# Help cleaning scampi?



## Hades (Sep 16, 2006)

On a cooking programme I saw a tv chef extensively explaining how to make a cut in the scampi to take out the black gut.  The reason given was that the gut gives the scampi a foul taste.  So, always following on good advise, I painstakingly cut open my scampi to remove said gut before dipping them in a batter and deep frying them.
But now I realised that the other method I sometimes use to prepare them is to just remove the legs and the hard tail bit and pan-fry them in the shell.
So following the logic of said chef my shell fried scampi should taste foul, but they don't.  So either I don't notice the foul taste or the basic theory for gutting the scami is flawed.  Or am I missing something?


----------



## Andy M. (Sep 16, 2006)

It's not flawed. Also, it's not always noticeable. It all depends on how 'dirty' the gut is. 

That being said, you can degut (or devein) the scampi with the shell still on. Cut the shell along the outside of the curve. Make the cut deep enough to expose the vein and devein.


----------



## Half Baked (Sep 16, 2006)

Well, I don't think it looks attractive and sometimes it is very gritty.

I have a shrimp deveiner that works very well and costs about a dollar or 2.

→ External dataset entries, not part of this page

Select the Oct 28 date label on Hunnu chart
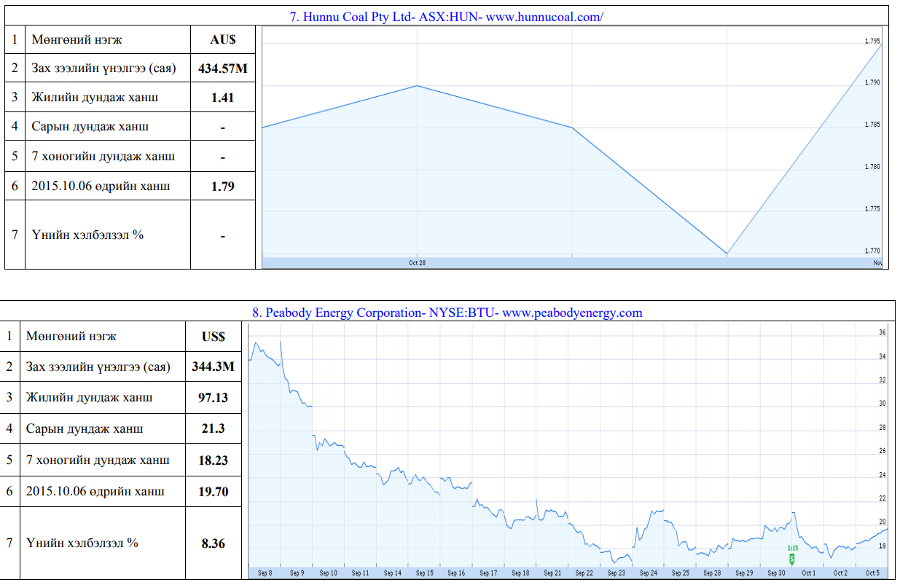[417, 263]
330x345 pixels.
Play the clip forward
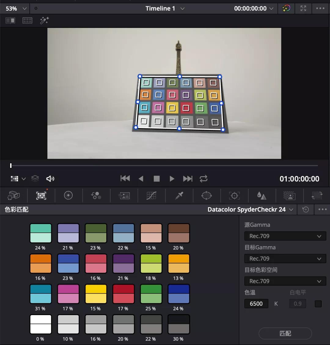click(x=172, y=179)
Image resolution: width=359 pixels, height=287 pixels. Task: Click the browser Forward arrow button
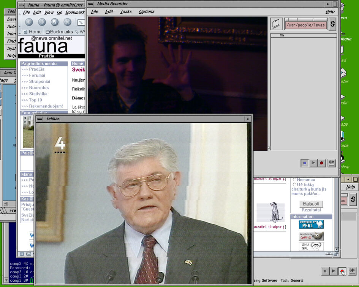click(42, 22)
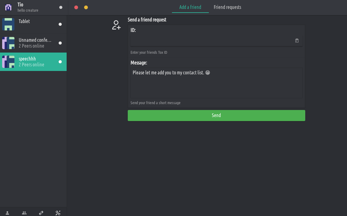This screenshot has width=347, height=216.
Task: Click the yellow dot in the title bar
Action: pyautogui.click(x=86, y=7)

I just read somewhere that a seam ripper (I think it is used in sewing, which I don't) is easy to use also.


----------



## Gretchen (Sep 16, 2006)

I'm with Half Baked. Just the plastic shrimp deveiner. And it does depend entirely on how large the shrimp are and how dirty they are. But it can just be unpleasant.


----------



## Constance (Sep 16, 2006)

I tried a small metal crochet hook once, but went back to the knife and fingers method. 
The sandvein doesn't bother my husband, but I prefer to remove it, if only for appearance' sake.


----------



## FryBoy (Sep 16, 2006)

I've had one of these cheap plastic things for years. It does a good job, easier and better than a knife:







 
I found it here, but you can probably get one at a fish market or any well-stocked kitchen store. ​ 
​


----------



## mish (Sep 16, 2006)

Hades said:
			
		

> On a cooking programme I saw a tv chef extensively explaining how to make a cut in the scampi to take out the black gut. The reason given was that the gut gives the scampi a foul taste. So, always following on good advise, I painstakingly cut open my scampi to remove said gut before dipping them in a batter and deep frying them.
> But now I realised that the other method I sometimes use to prepare them is to just remove the legs and the hard tail bit and pan-fry them in the shell.
> So following the logic of said chef my shell fried scampi should taste foul, but they don't. So either I don't notice the foul taste or the basic theory for gutting the scami is flawed. Or am I missing something?


 
Hades, the method you're referring to is called deveining the shrimp.  I don't bother on the small shrimp, as you will have nothing left - i.e. hacked-up shrimp.   I do, however, devein large shrimp and prawns.  I bought a deveining tool, but found it easier, to slit the back (curve), run it under cold water & remove the string by hand.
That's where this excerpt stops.